Reading text:
The matrix of governing a country with sharp divides, and doing it by force, is not one that Mr. Kagame’s temperament seems suited for. It may be gratifying to defeat your enemies. But you have to be a Nelson Mandela to win them over. You must win them over, for these conflicts are circuitous. Soon the other side can, and will, rise to power. It’s a question of time.

Increasingly intolerant governments have characterised Uganda and Rwanda, at a time when all over the continent, countries are settling down to stable governance. What is the point? What plans do Messrs. Museveni and Kagame have this region? Much as it is clear to all who pay attention that the unfortunate weaponising of ethnicity has perhaps trapped both men in power, it is still puzzling because there seems to be no end game in sight, except endless corruption and more militarization, which will require even more corruption to maintain the patronage system, and more militarization to fend off the disaffected. We have become trapped in a loop without exits. Decades ago, the citizens waited patiently because it seemed that real change could come. But if after these many years a pregnant woman has to sneak across a border, that begs the question, as Oliver Cromwell once asked of the British Parliament; have you not sat here too long for any good you can have done?

Record excerpts:
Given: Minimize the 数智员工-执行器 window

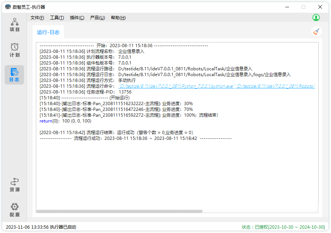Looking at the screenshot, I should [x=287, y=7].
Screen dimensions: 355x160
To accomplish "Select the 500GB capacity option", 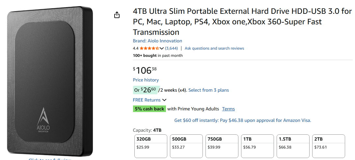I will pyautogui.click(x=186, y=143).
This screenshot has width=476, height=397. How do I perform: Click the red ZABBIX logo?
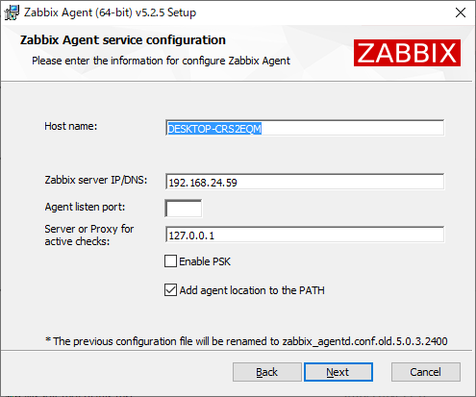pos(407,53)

...

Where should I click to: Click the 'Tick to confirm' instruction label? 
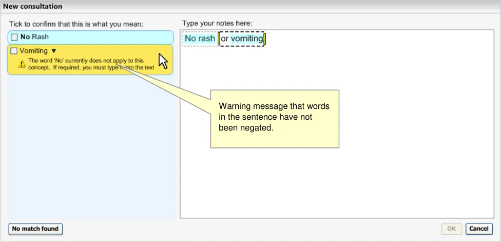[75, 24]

Exercise: Rewrite the passage about governance in Uganda and Rwanda from the words containing "The matrix of" through the words ending with "question of time.", changing "enemies" to "opponents". The listing has nothing to do with the passage about governance in Uganda and Rwanda.

Expected output:
The matrix of governing a country with sharp divides, and doing it by force, is not one that Mr. Kagame’s temperament seems suited for. It may be gratifying to defeat your opponents. But you have to be a Nelson Mandela to win them over. You must win them over, for these conflicts are circuitous. Soon the other side can, and will, rise to power. It’s a question of time.